Japan to ask municipalities to dispose of industrial plastic waste as trash piles up due to China ban
The Environment Ministry plans to ask municipalities to accept and dispose of industrial plastic waste as an emergency step, as the amount of such waste has been increasing since China banned imports, sources have said.
The ministry is set to make the request to municipal governments by the end of this month, the sources said Thursday.
Under the nation’s waste management system, municipalities collect and dispose of household plastic waste while recycling businesses authorized by prefectures process industrial plastic waste, which is better suited for recycling because the origins of such materials are clear and are abundant in quantity.

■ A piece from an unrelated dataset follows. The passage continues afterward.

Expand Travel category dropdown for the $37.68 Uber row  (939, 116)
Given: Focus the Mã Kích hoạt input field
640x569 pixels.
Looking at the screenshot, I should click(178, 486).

Municipalities that accept the request will pass on the costs for incineration to companies generating industrial plastic by revising related ordinances, the sources said, adding that winning consent from local residents is also a condition.
Japan exported some 1.5 million tons of plastic waste as recycle material in 2016 and 1.4 million tons in 2017, according to trade statistics from the Finance Ministry.
On May 11, signatories to the so-called Basel convention, a pact that includes Japan and is aimed at reducing trade in toxic waste, adopted a revision to the pact to add dirty plastic waste to the list of items subject to restriction. With the revised pact taking effect in January 2021, plastic waste exports to countries other than China will also become difficult.
Of some 9 million tons of annual plastic waste in Japan, about 1 million tons is collected from households as recyclable material. Dirty plastic waste is disposed of as combustible garbage.
Industrial plastic waste, including from factories, offices and retail shops, totals about 7 million tons, which is recycled, incinerated, used for landfill or exported to other countries.
According to the Environment Ministry, some municipalities are now believed to have extra capacity in their garbage incinerators due to falling populations and residents’ growing awareness of recycling.